For the positively oriented circle, $\oint_{|z|=1}\frac{2\Re(z)}{z+1}dz=......$ > For the positively oriented circle, $\oint_{|z|=1}\frac{2\Re(z)}{z+1}dz=......$ > > (a) $0$ > > (b) $\pi i$ > > (c) $2\pi i$ > > (d) $4\pi i$ $$\oint_{|z|=1}\frac{2\Re(z)}{z+1}dz$$ $$=\oint_{|z|=1}\frac{z^2+1}{z(z+1)}dz$$ ($\because$ $z$ is in the unit circle, $\overline{z}=\frac{1}{z})$ $$=2\pi if(0)=\pi i$$ But in the book, answer is $0$. Where did I go wrong? Please help me.

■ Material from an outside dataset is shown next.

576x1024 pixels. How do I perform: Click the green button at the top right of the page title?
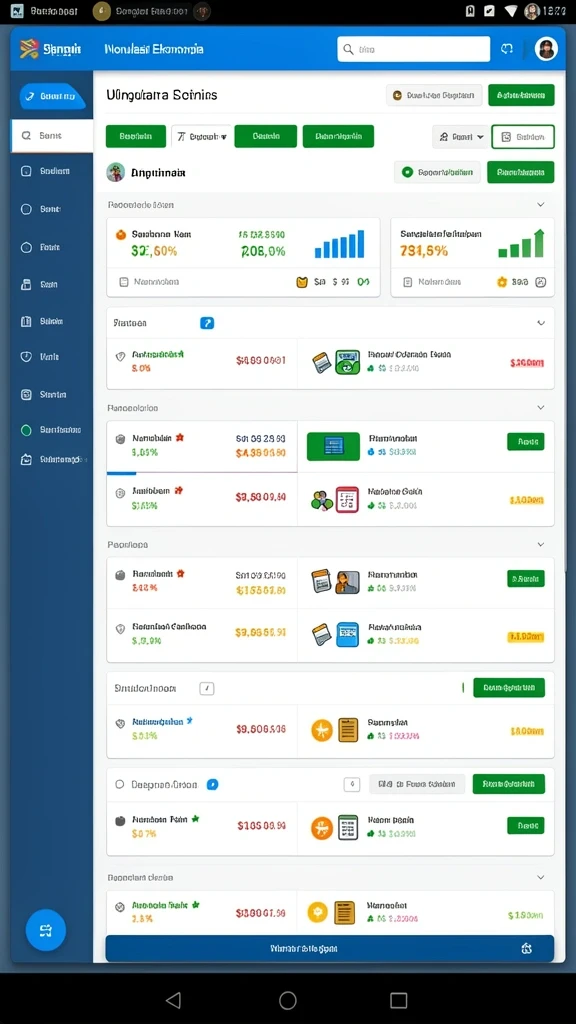pos(520,95)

By letting $z=e^{i\theta}$ we have $dz= i e^{i\theta}d\theta$ and the wanted integral equals

$$ \int_{-\pi}^{\pi}\frac{\text{Re}(e^{i\theta})}{1+e^{i\theta}}ie^{i\theta}\,d\theta =i\int_{-\pi}^{\pi}\frac{\cos\theta(e^{i\theta}+1)}{2+2\cos\theta}\,d\theta=i\color{blue}{\int_{-\pi}^{\pi}\frac{\cos\theta}{2}\,d\theta}-\color{red}{\int_{-\pi}^{\pi}\frac{\sin\theta\cos\theta}{2(1+\cos\theta)}\,d\theta}$$ where the blue integral equals $0$ by the periodicity of $\cos$ and red integral is, strictly speaking, undefined like $\int_{-1}^{1}\frac{dx}{x}$, but its principal value equals zero since the integrand function is odd.